Wenn der Bundesrat im Übrigen richtig argumentiert, dass Kabotage nur möglich sei, wenn ein internationales Abkommen bestehe, dann müsste Artikel 32 des Luftfahrtgesetzes ohne den Ausdruck "grundsätzlich" formuliert werden. Warum sollte man "grundsätzlich" in den Gesetzestext einfügen, wenn es dem Rest des Artikels nichts bringt, und warum gab es diese Formulierung bereits 1971, als von internationalen Abkommen noch nicht die Rede war?

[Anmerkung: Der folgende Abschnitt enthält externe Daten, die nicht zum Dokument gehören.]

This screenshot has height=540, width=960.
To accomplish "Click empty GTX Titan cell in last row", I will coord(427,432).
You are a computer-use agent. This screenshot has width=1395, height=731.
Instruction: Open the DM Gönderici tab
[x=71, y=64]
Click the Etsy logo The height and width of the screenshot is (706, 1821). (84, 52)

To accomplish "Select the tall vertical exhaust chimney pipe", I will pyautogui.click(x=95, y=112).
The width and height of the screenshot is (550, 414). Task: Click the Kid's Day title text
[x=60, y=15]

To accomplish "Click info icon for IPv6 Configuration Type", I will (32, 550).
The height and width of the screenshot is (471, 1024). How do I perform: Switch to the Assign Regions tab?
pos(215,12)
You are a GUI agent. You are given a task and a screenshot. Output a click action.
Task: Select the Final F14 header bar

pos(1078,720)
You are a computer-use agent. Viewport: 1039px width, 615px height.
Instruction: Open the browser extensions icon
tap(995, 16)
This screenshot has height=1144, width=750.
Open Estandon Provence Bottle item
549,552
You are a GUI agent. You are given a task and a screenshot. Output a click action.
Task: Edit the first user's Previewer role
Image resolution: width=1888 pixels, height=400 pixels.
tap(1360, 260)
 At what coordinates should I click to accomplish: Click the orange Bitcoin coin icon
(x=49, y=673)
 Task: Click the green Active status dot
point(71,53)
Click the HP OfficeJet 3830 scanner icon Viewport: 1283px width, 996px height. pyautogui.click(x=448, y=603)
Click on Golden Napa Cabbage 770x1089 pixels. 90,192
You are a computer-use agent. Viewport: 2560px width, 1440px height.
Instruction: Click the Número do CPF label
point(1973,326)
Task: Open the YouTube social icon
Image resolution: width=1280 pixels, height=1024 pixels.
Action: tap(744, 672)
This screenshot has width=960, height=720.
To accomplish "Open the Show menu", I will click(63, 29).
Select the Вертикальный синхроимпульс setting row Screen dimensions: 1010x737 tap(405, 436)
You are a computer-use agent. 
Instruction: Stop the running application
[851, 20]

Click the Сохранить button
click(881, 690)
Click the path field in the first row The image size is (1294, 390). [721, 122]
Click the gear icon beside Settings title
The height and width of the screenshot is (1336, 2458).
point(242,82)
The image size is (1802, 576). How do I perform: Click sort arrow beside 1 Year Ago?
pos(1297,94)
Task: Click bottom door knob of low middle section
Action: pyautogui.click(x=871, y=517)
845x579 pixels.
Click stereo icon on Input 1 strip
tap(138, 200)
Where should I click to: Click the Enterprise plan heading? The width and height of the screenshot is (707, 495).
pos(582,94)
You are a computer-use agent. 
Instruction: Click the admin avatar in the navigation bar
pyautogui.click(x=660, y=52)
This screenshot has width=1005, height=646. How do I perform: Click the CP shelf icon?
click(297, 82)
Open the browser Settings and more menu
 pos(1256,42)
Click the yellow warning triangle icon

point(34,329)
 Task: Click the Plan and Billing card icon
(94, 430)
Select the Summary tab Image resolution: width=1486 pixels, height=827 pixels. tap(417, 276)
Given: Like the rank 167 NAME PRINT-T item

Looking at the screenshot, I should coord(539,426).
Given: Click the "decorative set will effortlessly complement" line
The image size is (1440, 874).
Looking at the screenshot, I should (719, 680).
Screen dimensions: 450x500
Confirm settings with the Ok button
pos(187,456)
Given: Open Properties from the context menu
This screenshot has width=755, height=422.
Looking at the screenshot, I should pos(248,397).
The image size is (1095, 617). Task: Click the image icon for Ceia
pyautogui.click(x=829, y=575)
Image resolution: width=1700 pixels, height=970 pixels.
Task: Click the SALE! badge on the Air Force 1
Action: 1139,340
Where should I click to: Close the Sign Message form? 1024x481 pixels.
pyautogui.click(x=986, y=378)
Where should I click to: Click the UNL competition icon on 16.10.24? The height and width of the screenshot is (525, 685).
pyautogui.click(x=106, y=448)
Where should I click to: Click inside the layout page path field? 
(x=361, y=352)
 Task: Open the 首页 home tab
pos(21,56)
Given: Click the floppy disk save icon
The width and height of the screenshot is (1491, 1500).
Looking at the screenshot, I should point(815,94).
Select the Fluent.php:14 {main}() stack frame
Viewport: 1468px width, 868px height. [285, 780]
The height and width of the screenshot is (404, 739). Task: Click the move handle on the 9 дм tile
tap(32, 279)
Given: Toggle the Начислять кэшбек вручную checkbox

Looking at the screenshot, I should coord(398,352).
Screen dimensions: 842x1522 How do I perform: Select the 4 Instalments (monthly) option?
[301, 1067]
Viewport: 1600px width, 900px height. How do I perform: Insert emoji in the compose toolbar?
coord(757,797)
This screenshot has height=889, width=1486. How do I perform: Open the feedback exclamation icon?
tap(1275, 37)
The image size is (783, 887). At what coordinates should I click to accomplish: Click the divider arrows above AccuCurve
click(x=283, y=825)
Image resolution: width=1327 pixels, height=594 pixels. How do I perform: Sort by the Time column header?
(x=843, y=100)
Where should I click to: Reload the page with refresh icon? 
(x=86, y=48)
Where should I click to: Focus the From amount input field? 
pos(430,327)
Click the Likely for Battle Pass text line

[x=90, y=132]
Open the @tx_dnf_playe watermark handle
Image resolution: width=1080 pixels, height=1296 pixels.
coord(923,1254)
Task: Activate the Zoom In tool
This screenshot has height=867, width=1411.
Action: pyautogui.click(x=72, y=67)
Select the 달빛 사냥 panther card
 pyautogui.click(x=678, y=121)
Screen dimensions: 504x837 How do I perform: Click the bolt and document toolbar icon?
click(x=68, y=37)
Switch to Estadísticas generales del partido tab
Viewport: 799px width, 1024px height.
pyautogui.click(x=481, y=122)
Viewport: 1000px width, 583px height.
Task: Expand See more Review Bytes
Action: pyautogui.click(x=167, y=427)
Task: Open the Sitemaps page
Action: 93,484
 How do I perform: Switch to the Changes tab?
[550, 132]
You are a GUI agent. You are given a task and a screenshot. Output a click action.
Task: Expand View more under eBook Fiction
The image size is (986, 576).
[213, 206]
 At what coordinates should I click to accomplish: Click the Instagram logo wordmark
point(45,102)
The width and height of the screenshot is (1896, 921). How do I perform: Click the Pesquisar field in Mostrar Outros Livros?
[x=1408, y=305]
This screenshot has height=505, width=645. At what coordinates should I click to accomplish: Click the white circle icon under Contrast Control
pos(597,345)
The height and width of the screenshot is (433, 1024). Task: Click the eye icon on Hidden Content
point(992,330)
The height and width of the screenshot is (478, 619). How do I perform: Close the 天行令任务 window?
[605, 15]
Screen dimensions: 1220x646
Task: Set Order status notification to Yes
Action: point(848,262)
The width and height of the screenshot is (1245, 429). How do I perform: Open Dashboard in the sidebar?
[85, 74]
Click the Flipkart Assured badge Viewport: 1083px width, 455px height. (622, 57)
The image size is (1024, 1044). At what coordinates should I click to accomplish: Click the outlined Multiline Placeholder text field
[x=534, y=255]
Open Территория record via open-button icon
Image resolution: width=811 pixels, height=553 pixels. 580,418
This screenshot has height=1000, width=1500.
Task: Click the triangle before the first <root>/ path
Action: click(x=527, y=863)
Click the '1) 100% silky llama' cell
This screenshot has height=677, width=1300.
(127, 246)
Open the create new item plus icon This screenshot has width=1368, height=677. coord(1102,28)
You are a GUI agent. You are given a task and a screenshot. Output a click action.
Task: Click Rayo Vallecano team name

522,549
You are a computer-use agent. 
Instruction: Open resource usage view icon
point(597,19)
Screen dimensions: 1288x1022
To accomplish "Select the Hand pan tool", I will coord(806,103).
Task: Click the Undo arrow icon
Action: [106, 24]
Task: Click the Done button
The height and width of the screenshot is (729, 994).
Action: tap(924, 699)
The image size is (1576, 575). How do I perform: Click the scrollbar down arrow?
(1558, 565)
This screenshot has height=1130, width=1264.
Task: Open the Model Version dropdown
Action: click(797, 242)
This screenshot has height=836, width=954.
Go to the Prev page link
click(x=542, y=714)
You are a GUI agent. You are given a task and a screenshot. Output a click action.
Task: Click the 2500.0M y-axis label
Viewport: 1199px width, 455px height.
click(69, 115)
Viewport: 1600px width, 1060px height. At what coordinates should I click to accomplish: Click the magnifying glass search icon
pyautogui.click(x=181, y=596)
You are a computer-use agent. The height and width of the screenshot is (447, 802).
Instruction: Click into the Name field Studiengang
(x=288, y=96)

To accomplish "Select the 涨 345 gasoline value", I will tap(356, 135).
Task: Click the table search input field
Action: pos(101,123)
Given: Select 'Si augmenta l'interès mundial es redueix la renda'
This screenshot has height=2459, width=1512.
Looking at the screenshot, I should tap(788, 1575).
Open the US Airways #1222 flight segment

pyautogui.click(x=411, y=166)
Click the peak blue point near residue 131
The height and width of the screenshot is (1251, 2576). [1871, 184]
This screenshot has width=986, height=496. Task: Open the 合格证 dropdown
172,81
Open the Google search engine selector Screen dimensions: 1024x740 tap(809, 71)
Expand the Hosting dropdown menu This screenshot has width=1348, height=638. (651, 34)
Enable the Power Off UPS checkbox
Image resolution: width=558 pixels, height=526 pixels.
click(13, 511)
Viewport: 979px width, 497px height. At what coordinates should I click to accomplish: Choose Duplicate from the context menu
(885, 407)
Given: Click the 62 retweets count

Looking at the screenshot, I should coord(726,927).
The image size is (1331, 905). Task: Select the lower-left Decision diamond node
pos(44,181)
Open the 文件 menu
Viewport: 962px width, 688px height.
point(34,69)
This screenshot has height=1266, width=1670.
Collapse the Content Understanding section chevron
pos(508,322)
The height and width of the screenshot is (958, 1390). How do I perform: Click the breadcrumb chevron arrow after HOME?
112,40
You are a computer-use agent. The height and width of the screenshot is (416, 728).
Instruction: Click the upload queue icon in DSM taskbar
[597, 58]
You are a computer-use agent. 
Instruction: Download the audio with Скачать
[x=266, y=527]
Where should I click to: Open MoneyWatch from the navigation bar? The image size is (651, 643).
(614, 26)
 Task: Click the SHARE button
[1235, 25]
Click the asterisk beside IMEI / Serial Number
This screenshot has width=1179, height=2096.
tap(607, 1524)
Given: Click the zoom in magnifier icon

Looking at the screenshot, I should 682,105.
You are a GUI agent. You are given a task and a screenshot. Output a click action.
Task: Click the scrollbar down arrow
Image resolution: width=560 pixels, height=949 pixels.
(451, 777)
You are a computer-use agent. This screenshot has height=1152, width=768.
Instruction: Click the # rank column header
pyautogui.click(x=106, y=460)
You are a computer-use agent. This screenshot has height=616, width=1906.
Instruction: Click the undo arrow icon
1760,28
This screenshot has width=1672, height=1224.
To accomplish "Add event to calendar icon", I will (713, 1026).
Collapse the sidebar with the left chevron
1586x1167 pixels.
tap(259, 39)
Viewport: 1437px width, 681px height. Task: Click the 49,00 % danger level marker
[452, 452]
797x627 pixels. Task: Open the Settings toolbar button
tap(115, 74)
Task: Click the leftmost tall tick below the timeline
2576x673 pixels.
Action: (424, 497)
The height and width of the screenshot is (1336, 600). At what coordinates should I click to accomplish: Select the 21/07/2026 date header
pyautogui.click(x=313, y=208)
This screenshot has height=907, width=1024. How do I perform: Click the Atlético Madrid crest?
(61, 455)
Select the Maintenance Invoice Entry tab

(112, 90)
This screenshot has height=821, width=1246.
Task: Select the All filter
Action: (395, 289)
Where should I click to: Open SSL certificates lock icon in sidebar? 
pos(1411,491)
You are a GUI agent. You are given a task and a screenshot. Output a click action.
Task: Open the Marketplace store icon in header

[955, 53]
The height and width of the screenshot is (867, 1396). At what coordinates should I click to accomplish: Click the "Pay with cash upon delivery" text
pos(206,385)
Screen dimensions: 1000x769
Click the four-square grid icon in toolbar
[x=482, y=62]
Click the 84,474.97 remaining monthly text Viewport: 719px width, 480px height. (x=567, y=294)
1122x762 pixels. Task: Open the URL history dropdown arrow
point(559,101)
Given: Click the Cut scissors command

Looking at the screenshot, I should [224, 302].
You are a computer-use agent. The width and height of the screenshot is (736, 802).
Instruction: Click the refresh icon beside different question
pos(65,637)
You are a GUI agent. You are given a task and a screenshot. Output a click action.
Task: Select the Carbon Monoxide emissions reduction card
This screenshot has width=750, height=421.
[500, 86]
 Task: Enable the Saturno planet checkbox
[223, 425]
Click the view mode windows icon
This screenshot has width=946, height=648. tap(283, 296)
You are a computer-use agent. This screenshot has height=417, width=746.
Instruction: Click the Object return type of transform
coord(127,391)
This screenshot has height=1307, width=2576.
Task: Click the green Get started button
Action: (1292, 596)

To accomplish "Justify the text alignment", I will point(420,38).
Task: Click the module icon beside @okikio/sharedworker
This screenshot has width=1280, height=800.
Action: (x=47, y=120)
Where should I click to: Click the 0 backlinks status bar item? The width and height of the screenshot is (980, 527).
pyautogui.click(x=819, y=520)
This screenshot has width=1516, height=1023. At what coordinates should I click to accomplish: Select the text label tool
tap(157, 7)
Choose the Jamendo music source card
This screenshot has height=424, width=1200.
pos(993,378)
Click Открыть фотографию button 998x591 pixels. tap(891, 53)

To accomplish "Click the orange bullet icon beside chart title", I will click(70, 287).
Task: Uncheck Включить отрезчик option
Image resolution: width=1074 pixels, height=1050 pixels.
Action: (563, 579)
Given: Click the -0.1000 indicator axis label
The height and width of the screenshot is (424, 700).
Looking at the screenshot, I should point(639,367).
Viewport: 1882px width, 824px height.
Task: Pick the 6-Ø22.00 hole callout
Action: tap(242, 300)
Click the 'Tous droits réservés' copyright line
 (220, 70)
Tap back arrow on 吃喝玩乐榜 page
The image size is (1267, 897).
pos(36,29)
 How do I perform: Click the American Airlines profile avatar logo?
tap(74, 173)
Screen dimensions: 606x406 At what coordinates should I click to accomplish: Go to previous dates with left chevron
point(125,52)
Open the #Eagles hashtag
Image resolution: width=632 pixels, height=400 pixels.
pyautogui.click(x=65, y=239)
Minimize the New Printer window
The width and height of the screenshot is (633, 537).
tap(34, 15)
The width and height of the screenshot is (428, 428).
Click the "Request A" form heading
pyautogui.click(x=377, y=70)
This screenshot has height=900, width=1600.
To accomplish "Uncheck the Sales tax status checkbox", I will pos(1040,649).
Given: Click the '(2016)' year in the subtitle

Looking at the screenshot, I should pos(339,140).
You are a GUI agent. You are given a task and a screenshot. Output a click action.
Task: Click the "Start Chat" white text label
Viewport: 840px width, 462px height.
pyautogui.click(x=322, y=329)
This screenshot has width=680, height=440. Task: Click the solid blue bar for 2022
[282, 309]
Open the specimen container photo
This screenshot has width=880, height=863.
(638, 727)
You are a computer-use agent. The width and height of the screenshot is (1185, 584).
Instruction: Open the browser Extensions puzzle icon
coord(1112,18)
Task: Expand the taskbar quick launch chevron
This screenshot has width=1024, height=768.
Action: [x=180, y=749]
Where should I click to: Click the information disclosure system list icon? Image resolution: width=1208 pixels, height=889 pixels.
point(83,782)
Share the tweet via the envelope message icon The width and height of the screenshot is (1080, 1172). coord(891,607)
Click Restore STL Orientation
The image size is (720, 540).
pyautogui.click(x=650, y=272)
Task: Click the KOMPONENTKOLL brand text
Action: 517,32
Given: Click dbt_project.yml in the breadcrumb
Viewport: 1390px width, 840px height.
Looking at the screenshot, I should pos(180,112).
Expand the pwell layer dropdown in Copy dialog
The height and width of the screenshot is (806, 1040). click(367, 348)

Sur la base de ces considérations se pose la question de savoir s'il est possible d'aller au-delà de l'interprétation du Conseil fédéral selon laquelle l'expression "en principe" ouvre depuis 1971 la possibilité générale d'accorder le cabotage à des entreprises étrangères à des conditions à définir par l'exécutif ou par l'administration fédérale, mais pas par la loi elle-même.

Je demande donc au Conseil fédéral d'approfondir ce point et d'examiner attentivement les conséquences de ces décisions sur la dynamique économique et financière de notre pays, en particulier pour les cantons du Tessin et de Genève, et de préciser à quelles conditions une exception à ce principe peut s'appliquer. Une telle mesure est jugée indispensable, dans la situation actuelle, où deux des centres économiques importants de la Suisse - Lugano et Genève - manquent de connexions satisfaisantes, ce qui nuit à la compétitivité de l'économie de ces deux régions de la Suisse.

Zusammenfassend möchte ich um eine Klarstellung bitten: Da die Formulierung "grundsätzlich" in der Fassung des Gesetzes vor dem Zustandekommen der internationalen Abkommen vorhanden war und somit das in der Antwort auf meine Interpellation vorgebrachte Argument meines Erachtens zu relativieren ist, wäre der Bundesrat bereit, im Interesse der Komplementarität von Bahn, Strasse, Luftfahrt und mit dem Ziel der Annäherung zwischen der Westschweiz und dem Tessin eine Ausnahmeregelung zu prüfen?